The Create Game Server function is a blocking call with a long default timeout. This means Beamable's Backend waits on a response before notifying the users they were put into the lobby. However, implementing this correctly for all cases can be challenging; the SDK provides a few utilities:

public async Promise<ServerInfo> CreateGameServer(Api.Autogenerated.Models.Lobby lobby)
{
    var serverInfo = new ServerInfo();

    // Use this function to parallelize:
    //  - Creating the lobby in your Orchestrator;
    //  - Preparing your lobby's Global Data;
    //  - Preparing each player's PlayerData dictionaries.
    await lobby.PrepareLobbyAsDedicatedServer(serverInfo,

        // The first function is where you'll provision the game server.

        async l =>
        {
            var connInfo = new ServerInfo();

            // IF the lobby is NOT a PIE lobby from PIE/Playmode, you should be provisioning a server.
            // Lobbies created via BeamPIE are flagged as such so you can avoid asking your Orchestrator for a server.
            if (!l.IsLobbyFromEditorPlayMode())
            {
                // This means we actually need to provision a server and then set its connection information in the lobby.
                connInfo.SetConnectionString("my orchestrator's conn host", "my orchestrator's port");
            }

            return connInfo;
        },
        // This second function is where you should get your game-specific data and set it into the lobby's Global Data; which map players will be playing in, for example.
        l =>
        {
            return Task.FromResult(new ServerInfo());
        },
        // The last function runs ONCE PER LOBBY PLAYER --- here you'll usually be reading from stats, inventory and the lobby itself to validate and fill out what your game server and clients need.
        lp =>
        {
            return Task.FromResult(new Dictionary<string, string>());
        });

    // Because we want Clients to start connecting AFTER the Game Server is ready to accept them, we make this call.
    await lobby.WaitForGameServerReady(Provider.GetService<IBeamLobbyApi>());

    return serverInfo;
}

See the Beamball Demo for a working example of this CreateGameServer function.

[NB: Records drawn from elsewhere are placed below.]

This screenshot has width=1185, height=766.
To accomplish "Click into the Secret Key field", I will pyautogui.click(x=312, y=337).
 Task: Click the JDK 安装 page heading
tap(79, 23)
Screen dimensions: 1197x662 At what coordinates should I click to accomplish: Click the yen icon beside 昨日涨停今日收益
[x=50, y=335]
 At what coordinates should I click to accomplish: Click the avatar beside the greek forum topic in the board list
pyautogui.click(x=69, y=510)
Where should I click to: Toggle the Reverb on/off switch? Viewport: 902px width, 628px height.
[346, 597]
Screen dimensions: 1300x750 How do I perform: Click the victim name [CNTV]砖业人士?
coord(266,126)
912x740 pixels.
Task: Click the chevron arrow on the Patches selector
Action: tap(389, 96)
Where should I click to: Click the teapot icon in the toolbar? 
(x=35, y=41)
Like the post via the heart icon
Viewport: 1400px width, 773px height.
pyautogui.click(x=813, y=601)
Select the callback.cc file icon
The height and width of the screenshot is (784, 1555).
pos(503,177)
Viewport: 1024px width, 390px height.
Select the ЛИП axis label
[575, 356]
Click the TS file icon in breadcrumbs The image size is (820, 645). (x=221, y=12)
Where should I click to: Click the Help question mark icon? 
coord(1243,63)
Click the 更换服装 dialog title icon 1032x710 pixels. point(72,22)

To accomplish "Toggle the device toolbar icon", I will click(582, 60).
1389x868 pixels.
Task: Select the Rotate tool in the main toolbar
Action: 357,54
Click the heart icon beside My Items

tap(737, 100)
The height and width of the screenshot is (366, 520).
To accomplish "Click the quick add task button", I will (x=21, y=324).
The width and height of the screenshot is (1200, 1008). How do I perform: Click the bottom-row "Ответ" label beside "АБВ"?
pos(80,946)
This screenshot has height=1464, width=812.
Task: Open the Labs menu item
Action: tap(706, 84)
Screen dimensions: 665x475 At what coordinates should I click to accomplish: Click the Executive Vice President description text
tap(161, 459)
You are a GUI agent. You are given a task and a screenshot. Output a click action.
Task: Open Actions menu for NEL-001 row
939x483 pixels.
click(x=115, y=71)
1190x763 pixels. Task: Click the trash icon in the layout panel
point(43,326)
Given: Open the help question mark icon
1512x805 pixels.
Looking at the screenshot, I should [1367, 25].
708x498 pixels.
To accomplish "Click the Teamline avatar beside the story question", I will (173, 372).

Provision game server for custom lobby (non-matchmaking)

Certain games allow players to create custom lobbies manually. If those games also require invoking the federation endpoint to provision a server or run some arbitrary code, they can do so via the following steps:

  1. Create a Lobby with the UBeamGameTypeContent's id.
    1. Closed/Open lobbies both work with federation.
  2. Players will join the lobby and eventually become ready.
    1. Most custom lobby implementations use UBeamLobbySubsystem's UpdatePlayerTags function to update each individual player's ready state.
  3. Once all players are ready, the lobby host can invoke the UBeamLobbySubsystem's ProvisionGameServerForLobby function.
  4. This function requests that the configured Federation on the UBeamGameTypeContent be run.
  5. Once it does, it'll trigger UBeamLobbyState's OnLobbyUpdated callback for the lobby each particular player is in.
    1. You can then use Local State - Lobby - Open Level and, if you've set the connection information in the lobby's data (ULobby::Data), this node will connect and travel accordingly.

No sample covers this exact case, but the Beamball Demo demonstrates the relevant patterns.